Scores for 'The Kite Runner'

Kevin - 9
Mark - 7.5
Helen - 6
Nathalie - 8.5
Henri - 8
Scott - 8
Ewan - 4
Dennis - 3
Andrew - 2
Liane - 7
Stewert - 7.5

Monday, January 22, 2007

Ewan




Marocs

It was good. Back in Jessie's bed, we made love like the first time.

It's strange how being apart makes reunions so passionate. Like strangers we learnt how to make love again. New surprises, a caress that was just slightly different than past routines, has me in shivers of excitement. It was though I was with a new lover.

Jessie surprised me whenever I got back from work assignments. Each time she would be more uninhibited, more willing to please me, almost shocking me with her own desires. And this time, there was a new dimension to her lust. All the small things that would normally annoy, the sand on the sheets, just added to the exoticness of our reunion.

Afterwards, as we rested in the afternoon heat, Jessie's sticky body next to mine, I decided it was the sensuality of the beach that had so aroused her. Beaches do it to me, too. I love the indulgence, the naked flesh, the warm water, couples frolicking. Everywhere, the mating ritual. Everyone feels young and lazy in the afternoon heat. Pheromones rule.

It was going to be a great fortnight. We had the place to ourselves. Jessie's kids had been packed-off to their father for Christmas. I would see them for a week afterwards, which was enough. Jessie had already spent the best part of a week with them anyway. Now it was our time. We could make love anytime we wanted and anywhere in our little beach shack.

I'd been working in Borneo. While there was ocean everywhere, the beaches were too hot and humid, the locals too inhibited, the water murky and the sand too covered in coral debris to elicit the same desires. No beach sensuality there, not where I was working. The only sensuality to be found in this oil area was in the dark, smoky, over air-conditioned bars, frequented by foreign workmen and the very young, beautiful girls who would entertain us. These girls, with their delicate, strong hands, working our shoulders and serving us beer, removed stress and loneliness. Management payed a commission for every drink we bought. We bought lots.

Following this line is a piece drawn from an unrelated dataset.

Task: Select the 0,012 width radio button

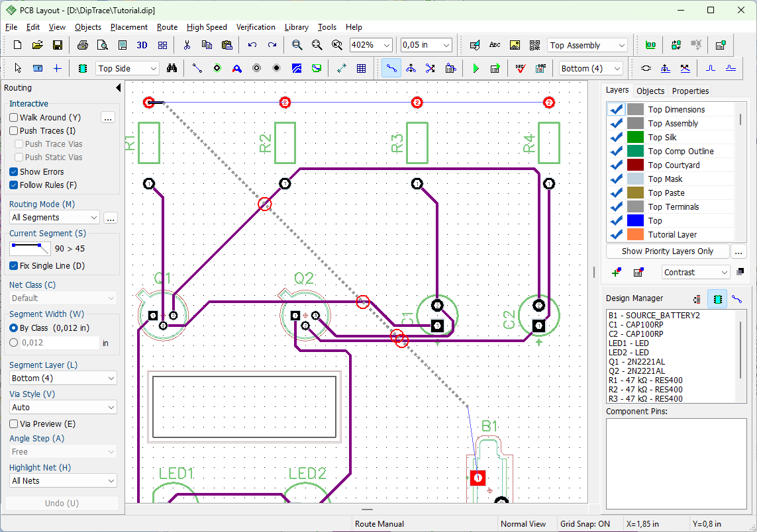Action: coord(13,343)
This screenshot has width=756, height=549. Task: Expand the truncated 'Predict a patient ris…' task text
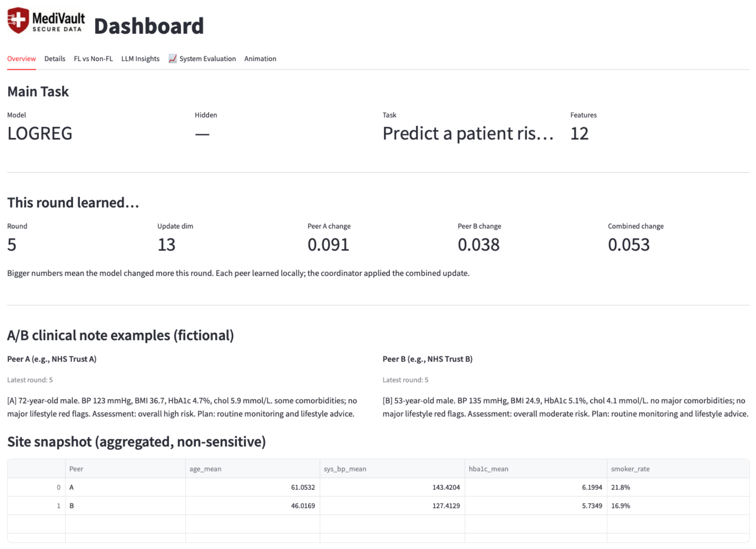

Of course they were available. The older girls were there for the cash, the younger ones were there in the distant hope that they would be taken away from their poverty by some handsome westerner. The young girls were the easiest to tease, to woo, but you might have to wait a week or two before they would shyly accept an invitation back to your room. The older girls were more practical. They weren't really old. They were still very young and beautiful, no more than twenty most of them. It's hard to tell with some of these girls, but you knew which ones were past the naive stage. These girls knew what the going rates were and they had no pretensions about love and romance. They might even have families for all we knew.

And none of these girls were virgins or lacking skills in bed. I can vouch for that.

And now I was lying in bed with Jessie, wondering where the hell she got the skill of a whore from Borneo.

It was the beach. It must be the summer beach.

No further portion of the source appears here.